■ **TASK INSTRUCTIONS**:
Retyped exactly and without pictures, the lines from the one with "Task: Open Quét QR in the sidebar" through the end of the listing must form the entire answer.

Start of DATA SHOWN

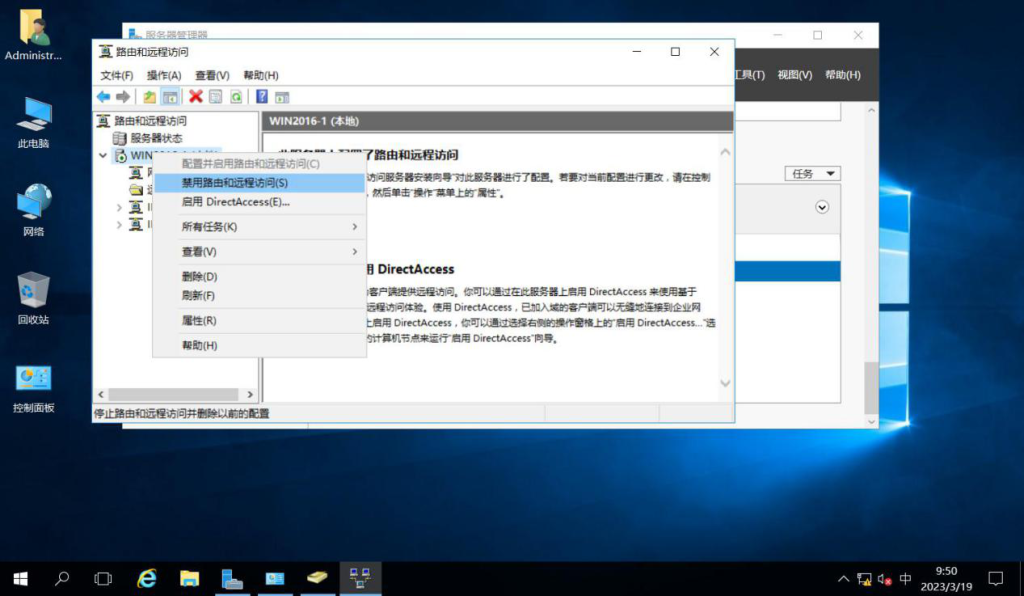The height and width of the screenshot is (596, 1024).
Task: Toggle the show/hide console tree icon
Action: coord(170,97)
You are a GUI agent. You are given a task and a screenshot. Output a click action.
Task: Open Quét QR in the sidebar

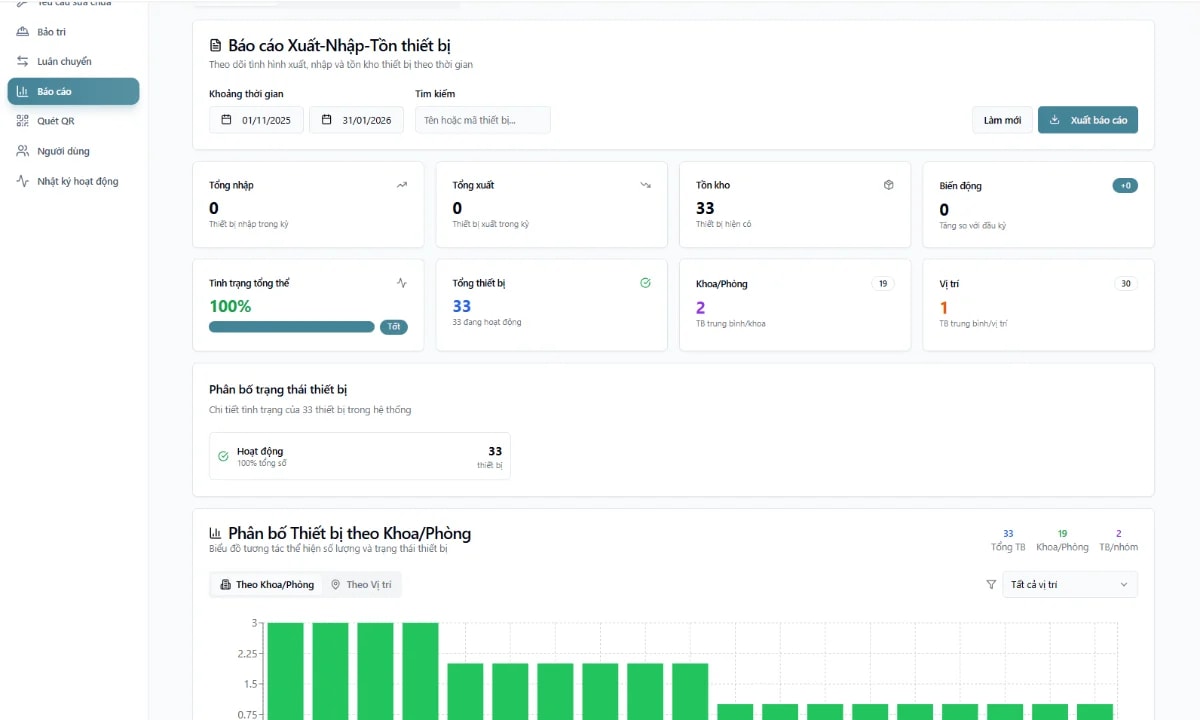pyautogui.click(x=56, y=121)
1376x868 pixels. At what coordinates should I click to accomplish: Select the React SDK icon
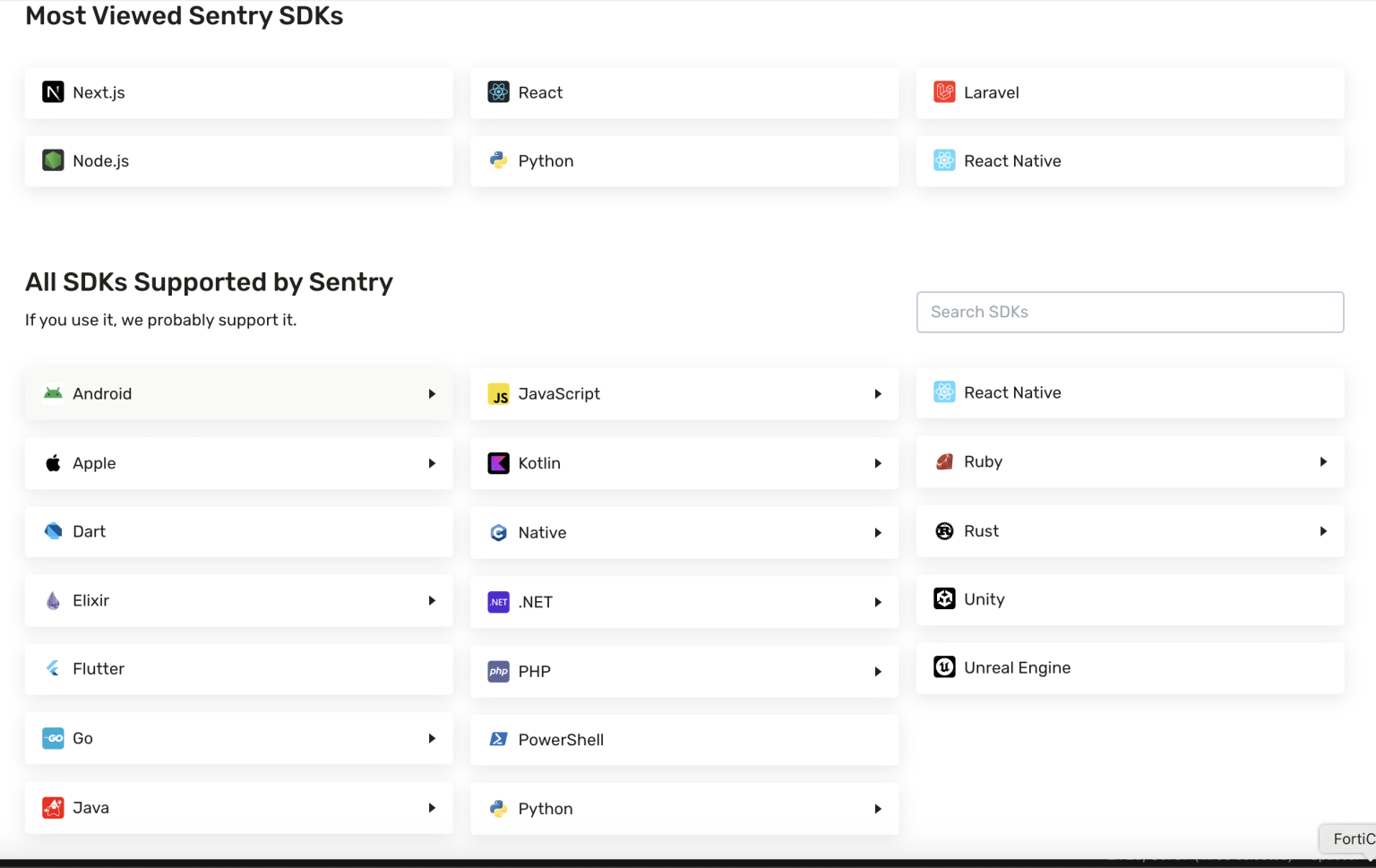coord(498,91)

End of DATA SHOWN

■ **RESPONSE TO THE EXERCISE**:
Task: Open Quét QR in the sidebar

pyautogui.click(x=56, y=121)
1376x868 pixels. At what coordinates should I click to accomplish: Select the React SDK icon
coord(498,91)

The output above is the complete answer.